Searching the boat for positive identification had forced the two divers to confront the bones and remains of the crewmen who died so suddenly and violently. Throughout the process, Chatterton and Kohler held two things sacred. They would not disturb the remains of the sailors and they would not photograph settings where skulls and bones littered the cramped rooms where 48 brave Germans died.
The two men had finally succeeded in identifying U-869, a Type IX U-boat built for long-range cruising. The official record held that U-869 had been sunk by allied ships, with its full crew aboard, off Gibraltar. Confronted with the evidence provided by Chatterton and Kohler, experts deduced that German commanders had ordered U-869 to leave the coast of the U.S. and head to Gibraltar, but that message was never received by the ship.

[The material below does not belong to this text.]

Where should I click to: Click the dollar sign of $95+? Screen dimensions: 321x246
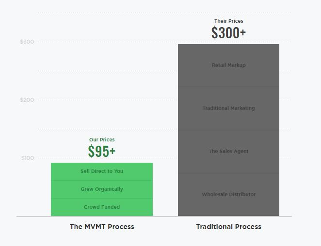pos(91,151)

Now that Chatterton and Kohler knew which U-boat they had discovered, the two former rivals, turned brothers from their years of perseverance, determined they would do all they could to learn the story of the ship, and honor the fallen men of U-869. Kohler, to his credit, spent nearly a month in Germany tracking down relatives of the ship’s officers and crew to show them location maps and hard evidence from their many dives. The Horenburg knife was given to the sailor’s daughter.
As for how U-869 ended up resting off the coast of New Jersey, Chatterton and Kohler, working with U-boat experts from around the world, and even Navy demolition experts from Naval Weapons Station Earle, determined that U-869 had accidentally sunk itself when one of its fired torpedoes circled back and struck the Bremen-built craft. Others disagreed with this assessment, based on the damage to the ship and other evidence. The U.S. Navy didn’t care for the Chatterton and Kohler’s evidence, and official credit for the sinking was given to the crews of the USS Howard D. Crow (DE-252) and USS Koiner (DE-331), the two destroyer escorts that happened to be in the area, heading from New York to England, the night the U-boat sank, on February 11, 1945.
Today, some 75 years after the sinking of U-869, little is left to the imagination. Nagle is gone, Chatterton is retired, and WWII recedes faster than ever into history’s outbox. But in August 1991, in a Monmouth County watering hole, two old sea captains shared drinks and numbers that led to solving one of the last mysteries of World War II – and possibly its newest controversy.
Rick Burton is the David B. Falk Professor of Sport Management at Syracuse University and a certified diver.
Sources:
Kurson, Robert. (2004). Shadow Divers: The True Adventures of Two Americans Who Risked Everything to Solve One of the Last Mysteries of World War II. Random House, New York, N.Y., 2004.
Gilliam, Bret. (2012). John Chatterton: Out of the shadows. Scuba Diving International. Available: https://www.tdisdi.com/diving-pioneers-and-innovators/john-chatterton/.
Museum Docents. (2015). The sinking of German U-boat y-869 {sic}. The Asbury Park Press, December 24, 2015, P. 3A.
Scruton, Bruce A. (2005). Sinking of U-899. Times-Union, Albany, N.Y., September 14, 2005.
Shadow Diver / John Chatterton. (2013). Reflections from my underwater world. Available: www.johnchatterton.com.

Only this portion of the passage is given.